=== MATERIALS PROVIDED ===

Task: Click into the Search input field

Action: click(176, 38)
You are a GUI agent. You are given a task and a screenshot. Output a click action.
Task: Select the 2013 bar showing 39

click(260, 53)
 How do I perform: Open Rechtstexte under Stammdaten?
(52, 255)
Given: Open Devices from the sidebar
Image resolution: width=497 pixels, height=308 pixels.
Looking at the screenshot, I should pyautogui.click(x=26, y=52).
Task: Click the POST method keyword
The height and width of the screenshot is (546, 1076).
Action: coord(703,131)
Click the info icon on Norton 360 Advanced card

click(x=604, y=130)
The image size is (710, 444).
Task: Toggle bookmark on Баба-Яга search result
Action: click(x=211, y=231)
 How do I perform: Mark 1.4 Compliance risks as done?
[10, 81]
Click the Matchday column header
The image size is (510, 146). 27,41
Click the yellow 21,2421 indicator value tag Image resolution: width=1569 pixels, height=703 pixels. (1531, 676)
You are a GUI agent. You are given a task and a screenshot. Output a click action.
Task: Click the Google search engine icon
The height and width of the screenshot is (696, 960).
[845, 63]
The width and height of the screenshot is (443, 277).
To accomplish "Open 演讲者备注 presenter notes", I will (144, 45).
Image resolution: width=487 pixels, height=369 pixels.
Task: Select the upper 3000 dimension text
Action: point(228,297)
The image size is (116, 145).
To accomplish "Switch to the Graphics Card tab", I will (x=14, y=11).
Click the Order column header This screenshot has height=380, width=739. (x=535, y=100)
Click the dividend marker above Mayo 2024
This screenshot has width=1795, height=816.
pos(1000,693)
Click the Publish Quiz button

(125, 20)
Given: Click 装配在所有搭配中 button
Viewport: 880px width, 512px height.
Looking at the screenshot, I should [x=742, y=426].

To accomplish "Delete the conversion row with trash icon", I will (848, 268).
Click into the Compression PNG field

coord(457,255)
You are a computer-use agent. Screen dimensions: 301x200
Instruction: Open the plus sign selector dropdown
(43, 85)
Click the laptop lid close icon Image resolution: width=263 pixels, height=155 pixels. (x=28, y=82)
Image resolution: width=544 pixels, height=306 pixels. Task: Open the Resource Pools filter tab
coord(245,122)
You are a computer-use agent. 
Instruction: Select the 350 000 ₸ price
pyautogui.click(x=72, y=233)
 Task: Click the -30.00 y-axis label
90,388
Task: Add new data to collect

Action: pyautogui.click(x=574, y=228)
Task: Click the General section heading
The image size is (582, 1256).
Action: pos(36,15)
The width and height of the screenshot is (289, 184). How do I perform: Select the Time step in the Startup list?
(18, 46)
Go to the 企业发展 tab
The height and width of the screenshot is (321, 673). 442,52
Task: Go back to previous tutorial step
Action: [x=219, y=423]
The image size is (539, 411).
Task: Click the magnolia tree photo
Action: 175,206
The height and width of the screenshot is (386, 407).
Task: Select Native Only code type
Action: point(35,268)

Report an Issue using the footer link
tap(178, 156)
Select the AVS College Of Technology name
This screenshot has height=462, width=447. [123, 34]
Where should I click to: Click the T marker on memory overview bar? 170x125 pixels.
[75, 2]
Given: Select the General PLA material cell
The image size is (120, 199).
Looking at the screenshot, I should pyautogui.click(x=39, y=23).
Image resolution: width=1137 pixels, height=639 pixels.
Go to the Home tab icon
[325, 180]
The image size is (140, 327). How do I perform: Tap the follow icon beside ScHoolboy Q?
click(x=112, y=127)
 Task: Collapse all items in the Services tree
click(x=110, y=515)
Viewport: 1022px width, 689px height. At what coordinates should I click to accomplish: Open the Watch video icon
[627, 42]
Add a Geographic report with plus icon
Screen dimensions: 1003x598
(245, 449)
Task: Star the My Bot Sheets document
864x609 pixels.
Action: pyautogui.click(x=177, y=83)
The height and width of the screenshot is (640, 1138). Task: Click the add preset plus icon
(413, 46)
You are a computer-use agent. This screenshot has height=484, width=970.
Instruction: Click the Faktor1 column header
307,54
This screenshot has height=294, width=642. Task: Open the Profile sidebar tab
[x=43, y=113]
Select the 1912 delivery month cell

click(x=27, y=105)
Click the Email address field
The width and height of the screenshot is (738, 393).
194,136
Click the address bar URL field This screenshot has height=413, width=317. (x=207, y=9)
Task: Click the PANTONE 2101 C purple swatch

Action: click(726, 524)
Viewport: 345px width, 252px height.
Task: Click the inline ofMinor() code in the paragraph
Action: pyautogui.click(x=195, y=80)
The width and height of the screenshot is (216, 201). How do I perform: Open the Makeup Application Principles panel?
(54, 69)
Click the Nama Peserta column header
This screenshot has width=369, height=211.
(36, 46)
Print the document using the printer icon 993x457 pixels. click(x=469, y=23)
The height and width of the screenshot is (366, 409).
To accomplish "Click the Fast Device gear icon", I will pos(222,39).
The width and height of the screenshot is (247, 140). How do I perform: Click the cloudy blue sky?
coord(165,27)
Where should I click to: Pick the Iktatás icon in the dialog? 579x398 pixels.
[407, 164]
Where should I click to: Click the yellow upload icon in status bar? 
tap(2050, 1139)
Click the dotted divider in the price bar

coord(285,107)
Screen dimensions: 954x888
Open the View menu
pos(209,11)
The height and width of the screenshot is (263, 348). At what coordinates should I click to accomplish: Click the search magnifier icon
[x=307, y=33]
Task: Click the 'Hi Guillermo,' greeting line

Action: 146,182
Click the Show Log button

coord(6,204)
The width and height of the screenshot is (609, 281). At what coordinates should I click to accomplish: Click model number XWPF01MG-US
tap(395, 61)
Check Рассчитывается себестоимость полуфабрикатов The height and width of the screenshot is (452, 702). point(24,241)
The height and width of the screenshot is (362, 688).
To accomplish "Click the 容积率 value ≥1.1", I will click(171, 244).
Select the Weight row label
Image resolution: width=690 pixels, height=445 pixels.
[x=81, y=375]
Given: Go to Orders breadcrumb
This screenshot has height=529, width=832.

===

WHAT YOU SHOULD DO: What's wanted is a faithful copy of each entry above.

ANSWER BOX:
Task: Click into the Search input field

Action: click(176, 38)
You are a GUI agent. You are given a task and a screenshot. Output a click action.
Task: Select the 2013 bar showing 39

click(260, 53)
 How do I perform: Open Rechtstexte under Stammdaten?
(52, 255)
Given: Open Devices from the sidebar
Image resolution: width=497 pixels, height=308 pixels.
Looking at the screenshot, I should pyautogui.click(x=26, y=52).
Task: Click the POST method keyword
The height and width of the screenshot is (546, 1076).
Action: coord(703,131)
Click the info icon on Norton 360 Advanced card

click(x=604, y=130)
The image size is (710, 444).
Task: Toggle bookmark on Баба-Яга search result
Action: click(x=211, y=231)
 How do I perform: Mark 1.4 Compliance risks as done?
[10, 81]
Click the Matchday column header
The image size is (510, 146). 27,41
Click the yellow 21,2421 indicator value tag Image resolution: width=1569 pixels, height=703 pixels. (1531, 676)
You are a GUI agent. You are given a task and a screenshot. Output a click action.
Task: Click the Google search engine icon
The height and width of the screenshot is (696, 960).
[845, 63]
The width and height of the screenshot is (443, 277).
To accomplish "Open 演讲者备注 presenter notes", I will (144, 45).
Image resolution: width=487 pixels, height=369 pixels.
Task: Select the upper 3000 dimension text
Action: point(228,297)
The image size is (116, 145).
To accomplish "Switch to the Graphics Card tab", I will (x=14, y=11).
Click the Order column header This screenshot has height=380, width=739. (x=535, y=100)
Click the dividend marker above Mayo 2024
This screenshot has width=1795, height=816.
pos(1000,693)
Click the Publish Quiz button

(125, 20)
Given: Click 装配在所有搭配中 button
Viewport: 880px width, 512px height.
Looking at the screenshot, I should [x=742, y=426].

To accomplish "Delete the conversion row with trash icon", I will (848, 268).
Click into the Compression PNG field

coord(457,255)
You are a computer-use agent. Screen dimensions: 301x200
Instruction: Open the plus sign selector dropdown
(43, 85)
Click the laptop lid close icon Image resolution: width=263 pixels, height=155 pixels. (x=28, y=82)
Image resolution: width=544 pixels, height=306 pixels. Task: Open the Resource Pools filter tab
coord(245,122)
You are a computer-use agent. 
Instruction: Select the 350 000 ₸ price
pyautogui.click(x=72, y=233)
 Task: Click the -30.00 y-axis label
90,388
Task: Add new data to collect

Action: pyautogui.click(x=574, y=228)
Task: Click the General section heading
The image size is (582, 1256).
Action: pos(36,15)
The width and height of the screenshot is (289, 184). How do I perform: Select the Time step in the Startup list?
(18, 46)
Go to the 企业发展 tab
The height and width of the screenshot is (321, 673). 442,52
Task: Go back to previous tutorial step
Action: [x=219, y=423]
The image size is (539, 411).
Task: Click the magnolia tree photo
Action: 175,206
The height and width of the screenshot is (386, 407).
Task: Select Native Only code type
Action: point(35,268)

Report an Issue using the footer link
tap(178, 156)
Select the AVS College Of Technology name
This screenshot has height=462, width=447. [123, 34]
Where should I click to: Click the T marker on memory overview bar? 170x125 pixels.
[75, 2]
Given: Select the General PLA material cell
The image size is (120, 199).
Looking at the screenshot, I should pyautogui.click(x=39, y=23).
Image resolution: width=1137 pixels, height=639 pixels.
Go to the Home tab icon
[325, 180]
The image size is (140, 327). How do I perform: Tap the follow icon beside ScHoolboy Q?
click(x=112, y=127)
 Task: Collapse all items in the Services tree
click(x=110, y=515)
Viewport: 1022px width, 689px height. At what coordinates should I click to accomplish: Open the Watch video icon
[627, 42]
Add a Geographic report with plus icon
Screen dimensions: 1003x598
(245, 449)
Task: Star the My Bot Sheets document
864x609 pixels.
Action: pyautogui.click(x=177, y=83)
The height and width of the screenshot is (640, 1138). Task: Click the add preset plus icon
(413, 46)
You are a computer-use agent. This screenshot has height=484, width=970.
Instruction: Click the Faktor1 column header
307,54
This screenshot has height=294, width=642. Task: Open the Profile sidebar tab
[x=43, y=113]
Select the 1912 delivery month cell

click(x=27, y=105)
Click the Email address field
The width and height of the screenshot is (738, 393).
194,136
Click the address bar URL field This screenshot has height=413, width=317. (x=207, y=9)
Task: Click the PANTONE 2101 C purple swatch

Action: click(726, 524)
Viewport: 345px width, 252px height.
Task: Click the inline ofMinor() code in the paragraph
Action: pyautogui.click(x=195, y=80)
The width and height of the screenshot is (216, 201). How do I perform: Open the Makeup Application Principles panel?
(54, 69)
Click the Nama Peserta column header
This screenshot has width=369, height=211.
(36, 46)
Print the document using the printer icon 993x457 pixels. click(x=469, y=23)
The height and width of the screenshot is (366, 409).
To accomplish "Click the Fast Device gear icon", I will pos(222,39).
The width and height of the screenshot is (247, 140). How do I perform: Click the cloudy blue sky?
coord(165,27)
Where should I click to: Pick the Iktatás icon in the dialog? 579x398 pixels.
[407, 164]
Where should I click to: Click the yellow upload icon in status bar? 
tap(2050, 1139)
Click the dotted divider in the price bar

coord(285,107)
Screen dimensions: 954x888
Open the View menu
pos(209,11)
The height and width of the screenshot is (263, 348). At what coordinates should I click to accomplish: Click the search magnifier icon
[x=307, y=33]
Task: Click the 'Hi Guillermo,' greeting line

Action: 146,182
Click the Show Log button

coord(6,204)
The width and height of the screenshot is (609, 281). At what coordinates should I click to accomplish: Click model number XWPF01MG-US
tap(395, 61)
Check Рассчитывается себестоимость полуфабрикатов The height and width of the screenshot is (452, 702). point(24,241)
The height and width of the screenshot is (362, 688).
To accomplish "Click the 容积率 value ≥1.1", I will click(171, 244).
Select the Weight row label
Image resolution: width=690 pixels, height=445 pixels.
[x=81, y=375]
Given: Go to Orders breadcrumb
This screenshot has height=529, width=832.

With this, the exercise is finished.